> _Exercise brief_:
Present every line of the entries below as a numbered list, and skip any blank lines.

[Opening Material shown section]

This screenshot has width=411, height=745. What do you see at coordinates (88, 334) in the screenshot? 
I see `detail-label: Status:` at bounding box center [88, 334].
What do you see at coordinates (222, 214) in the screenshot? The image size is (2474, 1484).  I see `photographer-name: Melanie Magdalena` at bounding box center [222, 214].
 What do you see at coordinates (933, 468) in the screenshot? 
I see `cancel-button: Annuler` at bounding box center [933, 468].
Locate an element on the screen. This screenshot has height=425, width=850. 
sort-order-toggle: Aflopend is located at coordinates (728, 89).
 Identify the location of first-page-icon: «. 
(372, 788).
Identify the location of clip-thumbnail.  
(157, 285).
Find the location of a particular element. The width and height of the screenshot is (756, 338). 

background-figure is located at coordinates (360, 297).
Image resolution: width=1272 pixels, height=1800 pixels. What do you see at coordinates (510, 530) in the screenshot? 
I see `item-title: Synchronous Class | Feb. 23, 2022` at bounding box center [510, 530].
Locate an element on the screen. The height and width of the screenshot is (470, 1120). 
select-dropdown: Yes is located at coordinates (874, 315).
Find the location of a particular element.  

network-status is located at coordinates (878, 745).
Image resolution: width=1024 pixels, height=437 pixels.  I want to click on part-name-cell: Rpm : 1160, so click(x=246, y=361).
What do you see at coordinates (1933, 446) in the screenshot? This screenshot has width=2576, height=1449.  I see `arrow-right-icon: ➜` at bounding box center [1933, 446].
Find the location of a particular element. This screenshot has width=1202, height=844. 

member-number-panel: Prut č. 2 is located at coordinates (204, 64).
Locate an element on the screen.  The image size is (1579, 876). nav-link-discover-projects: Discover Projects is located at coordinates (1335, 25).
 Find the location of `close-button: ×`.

[Closing Material shown section]

> _Response to this exercise_:
1. This screenshot has width=411, height=745. What do you see at coordinates (88, 334) in the screenshot? 
2. I see `detail-label: Status:` at bounding box center [88, 334].
3. What do you see at coordinates (222, 214) in the screenshot? The image size is (2474, 1484).  I see `photographer-name: Melanie Magdalena` at bounding box center [222, 214].
4.  What do you see at coordinates (933, 468) in the screenshot? 
5. I see `cancel-button: Annuler` at bounding box center [933, 468].
6. Locate an element on the screen. This screenshot has height=425, width=850. 
7. sort-order-toggle: Aflopend is located at coordinates (728, 89).
8.  Identify the location of first-page-icon: «. 
9. (372, 788).
10. Identify the location of clip-thumbnail.  
11. (157, 285).
12. Find the location of a particular element. The width and height of the screenshot is (756, 338). 
13. background-figure is located at coordinates (360, 297).
14. Image resolution: width=1272 pixels, height=1800 pixels. What do you see at coordinates (510, 530) in the screenshot? 
15. I see `item-title: Synchronous Class | Feb. 23, 2022` at bounding box center [510, 530].
16. Locate an element on the screen. The height and width of the screenshot is (470, 1120). 
17. select-dropdown: Yes is located at coordinates (874, 315).
18. Find the location of a particular element.  
19. network-status is located at coordinates (878, 745).
20. Image resolution: width=1024 pixels, height=437 pixels.  I want to click on part-name-cell: Rpm : 1160, so click(x=246, y=361).
21. What do you see at coordinates (1933, 446) in the screenshot? This screenshot has width=2576, height=1449.  I see `arrow-right-icon: ➜` at bounding box center [1933, 446].
22. Find the location of a particular element. This screenshot has width=1202, height=844. 
23. member-number-panel: Prut č. 2 is located at coordinates (204, 64).
24. Locate an element on the screen.  The image size is (1579, 876). nav-link-discover-projects: Discover Projects is located at coordinates (1335, 25).
25.  Find the location of `close-button: ×`.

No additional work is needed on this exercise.